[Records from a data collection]
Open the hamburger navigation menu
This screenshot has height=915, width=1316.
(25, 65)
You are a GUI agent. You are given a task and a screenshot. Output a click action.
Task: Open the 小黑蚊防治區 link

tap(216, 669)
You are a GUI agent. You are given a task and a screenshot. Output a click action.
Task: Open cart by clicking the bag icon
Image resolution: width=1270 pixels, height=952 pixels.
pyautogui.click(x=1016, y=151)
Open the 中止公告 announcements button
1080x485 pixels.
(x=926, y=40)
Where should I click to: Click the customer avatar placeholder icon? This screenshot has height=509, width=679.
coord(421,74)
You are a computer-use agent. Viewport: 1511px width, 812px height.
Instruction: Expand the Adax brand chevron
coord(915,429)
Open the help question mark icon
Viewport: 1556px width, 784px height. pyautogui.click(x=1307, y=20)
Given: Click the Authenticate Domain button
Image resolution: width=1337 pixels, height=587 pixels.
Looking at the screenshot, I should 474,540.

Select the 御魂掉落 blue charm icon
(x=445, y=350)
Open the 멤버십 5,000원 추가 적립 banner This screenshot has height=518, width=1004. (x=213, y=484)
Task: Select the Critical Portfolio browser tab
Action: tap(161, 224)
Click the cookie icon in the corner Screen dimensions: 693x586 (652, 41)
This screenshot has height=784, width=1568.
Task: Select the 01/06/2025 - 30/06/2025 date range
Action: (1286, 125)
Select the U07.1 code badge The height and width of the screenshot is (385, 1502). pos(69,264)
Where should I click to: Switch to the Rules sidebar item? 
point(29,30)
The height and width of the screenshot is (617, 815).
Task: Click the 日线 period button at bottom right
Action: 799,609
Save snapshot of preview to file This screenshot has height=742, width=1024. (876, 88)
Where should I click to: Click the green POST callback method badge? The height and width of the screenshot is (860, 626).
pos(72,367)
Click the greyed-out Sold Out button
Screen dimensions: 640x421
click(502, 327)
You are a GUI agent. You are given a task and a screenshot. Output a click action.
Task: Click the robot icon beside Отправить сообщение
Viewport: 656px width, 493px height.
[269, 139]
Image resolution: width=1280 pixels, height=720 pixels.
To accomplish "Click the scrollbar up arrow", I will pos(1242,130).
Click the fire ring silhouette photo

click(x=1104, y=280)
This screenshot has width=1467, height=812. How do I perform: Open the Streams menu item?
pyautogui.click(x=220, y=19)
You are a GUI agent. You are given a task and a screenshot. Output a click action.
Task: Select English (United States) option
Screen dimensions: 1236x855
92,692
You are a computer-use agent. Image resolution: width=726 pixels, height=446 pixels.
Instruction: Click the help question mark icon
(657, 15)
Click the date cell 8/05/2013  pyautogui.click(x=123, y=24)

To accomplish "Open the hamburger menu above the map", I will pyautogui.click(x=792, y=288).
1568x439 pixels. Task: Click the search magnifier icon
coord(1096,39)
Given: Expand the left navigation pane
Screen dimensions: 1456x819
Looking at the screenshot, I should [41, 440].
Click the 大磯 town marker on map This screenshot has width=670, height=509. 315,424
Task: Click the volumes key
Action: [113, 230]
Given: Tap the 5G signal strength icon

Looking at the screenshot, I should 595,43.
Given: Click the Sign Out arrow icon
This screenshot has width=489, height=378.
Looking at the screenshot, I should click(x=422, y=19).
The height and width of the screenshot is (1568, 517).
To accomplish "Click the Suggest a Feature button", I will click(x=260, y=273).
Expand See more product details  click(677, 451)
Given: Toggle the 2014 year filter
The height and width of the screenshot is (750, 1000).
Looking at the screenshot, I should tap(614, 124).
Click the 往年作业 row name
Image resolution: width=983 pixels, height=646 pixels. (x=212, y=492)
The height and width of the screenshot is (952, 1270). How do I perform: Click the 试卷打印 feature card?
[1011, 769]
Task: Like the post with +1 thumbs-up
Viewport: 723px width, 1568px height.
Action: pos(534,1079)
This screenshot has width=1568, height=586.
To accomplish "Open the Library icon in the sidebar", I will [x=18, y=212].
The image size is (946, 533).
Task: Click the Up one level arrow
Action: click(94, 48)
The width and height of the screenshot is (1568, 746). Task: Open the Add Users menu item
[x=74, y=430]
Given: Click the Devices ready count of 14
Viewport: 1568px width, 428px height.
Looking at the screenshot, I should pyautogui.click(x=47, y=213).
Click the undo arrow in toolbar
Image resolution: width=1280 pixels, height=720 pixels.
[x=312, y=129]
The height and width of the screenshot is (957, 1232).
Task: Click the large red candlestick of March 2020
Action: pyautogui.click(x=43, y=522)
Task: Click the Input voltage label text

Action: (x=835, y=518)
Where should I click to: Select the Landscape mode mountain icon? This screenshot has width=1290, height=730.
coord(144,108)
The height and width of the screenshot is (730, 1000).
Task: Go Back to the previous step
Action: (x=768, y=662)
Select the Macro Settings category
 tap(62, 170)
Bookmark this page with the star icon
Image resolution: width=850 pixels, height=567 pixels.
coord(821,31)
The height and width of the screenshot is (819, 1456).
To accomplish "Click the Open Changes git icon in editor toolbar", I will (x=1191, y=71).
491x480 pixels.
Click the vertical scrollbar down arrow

Problem description >> Update the records above by replacing each instance of "GUI agent" with "GUI assistant", changing nothing else.

Solved exercise >>
Open the hamburger navigation menu
This screenshot has height=915, width=1316.
(25, 65)
You are a GUI assistant. You are given a task and a screenshot. Output a click action.
Task: Open the 小黑蚊防治區 link

tap(216, 669)
You are a GUI assistant. You are given a task and a screenshot. Output a click action.
Task: Open cart by clicking the bag icon
Image resolution: width=1270 pixels, height=952 pixels.
pyautogui.click(x=1016, y=151)
Open the 中止公告 announcements button
1080x485 pixels.
(x=926, y=40)
Where should I click to: Click the customer avatar placeholder icon? This screenshot has height=509, width=679.
coord(421,74)
You are a computer-use agent. Viewport: 1511px width, 812px height.
Instruction: Expand the Adax brand chevron
coord(915,429)
Open the help question mark icon
Viewport: 1556px width, 784px height. pyautogui.click(x=1307, y=20)
Given: Click the Authenticate Domain button
Image resolution: width=1337 pixels, height=587 pixels.
Looking at the screenshot, I should 474,540.

Select the 御魂掉落 blue charm icon
(x=445, y=350)
Open the 멤버십 5,000원 추가 적립 banner This screenshot has height=518, width=1004. (x=213, y=484)
Task: Select the Critical Portfolio browser tab
Action: tap(161, 224)
Click the cookie icon in the corner Screen dimensions: 693x586 (652, 41)
This screenshot has height=784, width=1568.
Task: Select the 01/06/2025 - 30/06/2025 date range
Action: (1286, 125)
Select the U07.1 code badge The height and width of the screenshot is (385, 1502). pos(69,264)
Where should I click to: Switch to the Rules sidebar item? 
point(29,30)
The height and width of the screenshot is (617, 815).
Task: Click the 日线 period button at bottom right
Action: 799,609
Save snapshot of preview to file This screenshot has height=742, width=1024. (876, 88)
Where should I click to: Click the green POST callback method badge? The height and width of the screenshot is (860, 626).
pos(72,367)
Click the greyed-out Sold Out button
Screen dimensions: 640x421
click(502, 327)
You are a GUI assistant. You are given a task and a screenshot. Output a click action.
Task: Click the robot icon beside Отправить сообщение
Viewport: 656px width, 493px height.
[269, 139]
Image resolution: width=1280 pixels, height=720 pixels.
To accomplish "Click the scrollbar up arrow", I will pos(1242,130).
Click the fire ring silhouette photo

click(x=1104, y=280)
This screenshot has width=1467, height=812. How do I perform: Open the Streams menu item?
pyautogui.click(x=220, y=19)
You are a GUI assistant. You are given a task and a screenshot. Output a click action.
Task: Select English (United States) option
Screen dimensions: 1236x855
92,692
You are a computer-use agent. Image resolution: width=726 pixels, height=446 pixels.
Instruction: Click the help question mark icon
(657, 15)
Click the date cell 8/05/2013  pyautogui.click(x=123, y=24)

To accomplish "Open the hamburger menu above the map", I will pyautogui.click(x=792, y=288).
1568x439 pixels. Task: Click the search magnifier icon
coord(1096,39)
Given: Expand the left navigation pane
Screen dimensions: 1456x819
Looking at the screenshot, I should [41, 440].
Click the 大磯 town marker on map This screenshot has width=670, height=509. 315,424
Task: Click the volumes key
Action: [113, 230]
Given: Tap the 5G signal strength icon

Looking at the screenshot, I should 595,43.
Given: Click the Sign Out arrow icon
This screenshot has width=489, height=378.
Looking at the screenshot, I should click(x=422, y=19).
The height and width of the screenshot is (1568, 517).
To accomplish "Click the Suggest a Feature button", I will click(x=260, y=273).
Expand See more product details  click(677, 451)
Given: Toggle the 2014 year filter
The height and width of the screenshot is (750, 1000).
Looking at the screenshot, I should tap(614, 124).
Click the 往年作业 row name
Image resolution: width=983 pixels, height=646 pixels. (x=212, y=492)
The height and width of the screenshot is (952, 1270). How do I perform: Click the 试卷打印 feature card?
[1011, 769]
Task: Like the post with +1 thumbs-up
Viewport: 723px width, 1568px height.
Action: pos(534,1079)
This screenshot has width=1568, height=586.
To accomplish "Open the Library icon in the sidebar", I will [x=18, y=212].
The image size is (946, 533).
Task: Click the Up one level arrow
Action: click(94, 48)
The width and height of the screenshot is (1568, 746). Task: Open the Add Users menu item
[x=74, y=430]
Given: Click the Devices ready count of 14
Viewport: 1568px width, 428px height.
Looking at the screenshot, I should pyautogui.click(x=47, y=213).
Click the undo arrow in toolbar
Image resolution: width=1280 pixels, height=720 pixels.
[x=312, y=129]
The height and width of the screenshot is (957, 1232).
Task: Click the large red candlestick of March 2020
Action: pyautogui.click(x=43, y=522)
Task: Click the Input voltage label text

Action: (x=835, y=518)
Where should I click to: Select the Landscape mode mountain icon? This screenshot has width=1290, height=730.
coord(144,108)
The height and width of the screenshot is (730, 1000).
Task: Go Back to the previous step
Action: (x=768, y=662)
Select the Macro Settings category
 tap(62, 170)
Bookmark this page with the star icon
Image resolution: width=850 pixels, height=567 pixels.
coord(821,31)
The height and width of the screenshot is (819, 1456).
To accomplish "Click the Open Changes git icon in editor toolbar", I will (x=1191, y=71).
491x480 pixels.
Click the vertical scrollbar down arrow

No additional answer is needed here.